▶ **Task details**
Locate every line in the records below that contains the word "section" and copy each one.

****************

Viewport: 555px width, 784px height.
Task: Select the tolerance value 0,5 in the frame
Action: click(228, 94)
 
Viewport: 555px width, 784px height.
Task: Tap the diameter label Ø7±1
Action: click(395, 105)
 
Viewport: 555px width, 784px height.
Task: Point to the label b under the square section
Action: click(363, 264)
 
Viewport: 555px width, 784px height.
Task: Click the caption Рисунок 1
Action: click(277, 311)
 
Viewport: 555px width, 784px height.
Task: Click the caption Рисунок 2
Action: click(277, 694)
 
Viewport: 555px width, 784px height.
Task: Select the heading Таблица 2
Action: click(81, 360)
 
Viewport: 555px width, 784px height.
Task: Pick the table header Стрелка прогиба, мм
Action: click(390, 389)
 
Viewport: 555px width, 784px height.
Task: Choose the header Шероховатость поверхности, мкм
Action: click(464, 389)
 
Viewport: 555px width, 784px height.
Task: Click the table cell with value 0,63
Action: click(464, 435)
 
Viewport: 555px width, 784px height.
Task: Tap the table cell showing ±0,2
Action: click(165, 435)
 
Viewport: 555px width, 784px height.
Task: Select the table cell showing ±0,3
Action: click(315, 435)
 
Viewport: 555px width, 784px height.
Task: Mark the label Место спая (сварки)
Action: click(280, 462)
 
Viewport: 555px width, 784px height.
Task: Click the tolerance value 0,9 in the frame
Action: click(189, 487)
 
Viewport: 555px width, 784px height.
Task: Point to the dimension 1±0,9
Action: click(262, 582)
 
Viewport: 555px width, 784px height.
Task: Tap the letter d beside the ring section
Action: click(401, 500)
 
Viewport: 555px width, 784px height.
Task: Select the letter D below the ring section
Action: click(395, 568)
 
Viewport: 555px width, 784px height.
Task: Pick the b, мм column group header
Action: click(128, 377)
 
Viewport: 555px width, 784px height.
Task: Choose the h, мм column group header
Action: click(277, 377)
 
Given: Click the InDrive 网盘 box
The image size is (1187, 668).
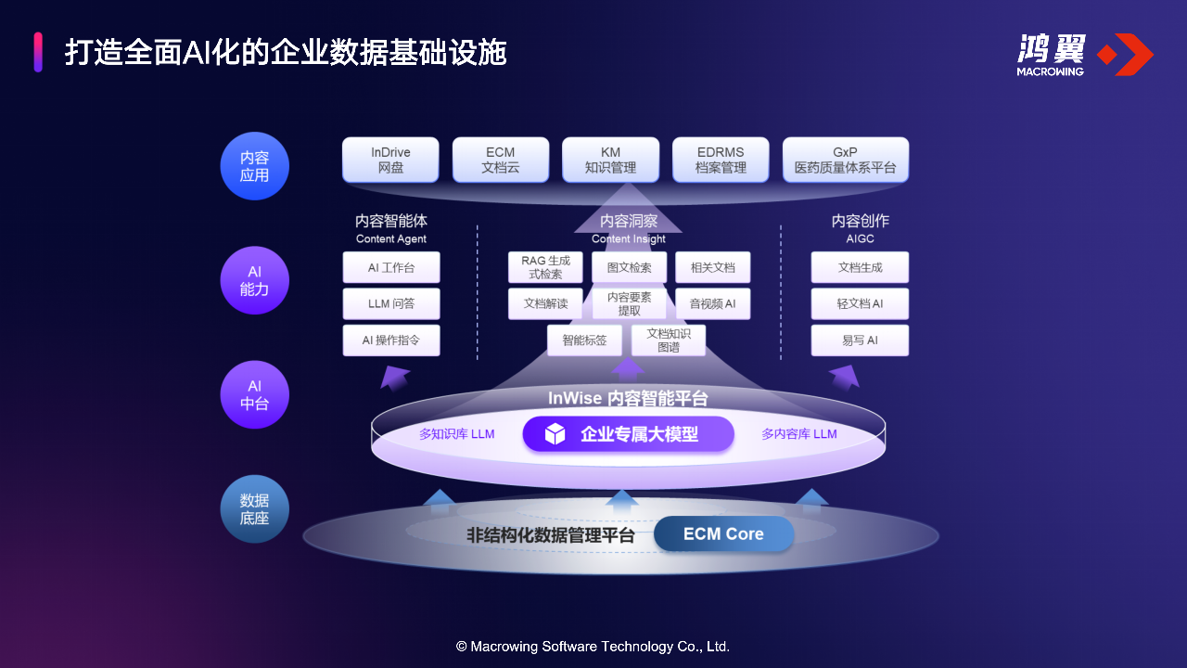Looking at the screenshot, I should pos(390,160).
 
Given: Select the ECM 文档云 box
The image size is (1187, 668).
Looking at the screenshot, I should pos(501,160).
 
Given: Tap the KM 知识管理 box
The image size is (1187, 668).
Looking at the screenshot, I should pos(610,160).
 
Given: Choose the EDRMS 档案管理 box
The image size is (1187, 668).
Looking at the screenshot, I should pos(721,160).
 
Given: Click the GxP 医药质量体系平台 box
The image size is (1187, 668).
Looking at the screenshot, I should pos(845,160).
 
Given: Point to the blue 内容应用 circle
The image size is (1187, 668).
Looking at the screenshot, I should pos(255,166).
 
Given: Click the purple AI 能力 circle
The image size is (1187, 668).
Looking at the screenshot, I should pos(255,280).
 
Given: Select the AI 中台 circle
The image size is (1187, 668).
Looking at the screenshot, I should pos(255,394).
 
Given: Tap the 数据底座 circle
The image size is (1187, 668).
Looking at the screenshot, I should pos(255,508).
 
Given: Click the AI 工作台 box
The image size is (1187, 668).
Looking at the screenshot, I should pos(390,267).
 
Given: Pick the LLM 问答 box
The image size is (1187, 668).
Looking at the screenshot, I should pos(390,303).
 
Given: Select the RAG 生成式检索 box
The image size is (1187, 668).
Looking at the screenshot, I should pos(545,267).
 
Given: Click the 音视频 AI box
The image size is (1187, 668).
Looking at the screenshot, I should pos(712,303).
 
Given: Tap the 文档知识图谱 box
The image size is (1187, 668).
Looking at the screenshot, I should pos(668,340).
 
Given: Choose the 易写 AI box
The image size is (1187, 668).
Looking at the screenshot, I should pos(860,340).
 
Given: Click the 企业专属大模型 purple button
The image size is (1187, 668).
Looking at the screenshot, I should pos(628,434).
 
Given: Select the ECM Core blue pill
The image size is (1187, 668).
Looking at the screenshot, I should pos(723,534).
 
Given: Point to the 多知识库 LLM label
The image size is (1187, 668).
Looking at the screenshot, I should pos(456,434).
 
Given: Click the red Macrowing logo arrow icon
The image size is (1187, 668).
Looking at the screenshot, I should pos(1126,55).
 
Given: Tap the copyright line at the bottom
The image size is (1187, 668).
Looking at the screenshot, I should pos(593,646).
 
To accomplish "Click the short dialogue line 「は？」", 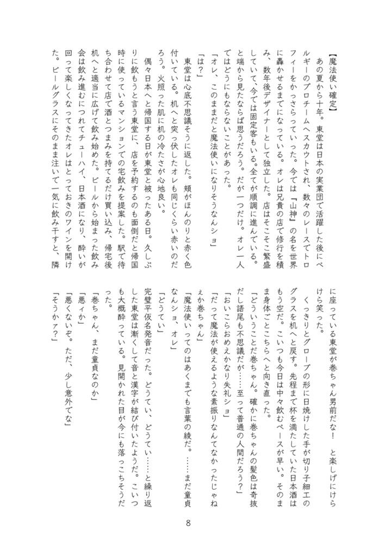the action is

****************

▶ **Output of the task**
Task: Point to the label b under the square section
Task: Tap the letter d beside the ring section
Task: Select the letter D below the ring section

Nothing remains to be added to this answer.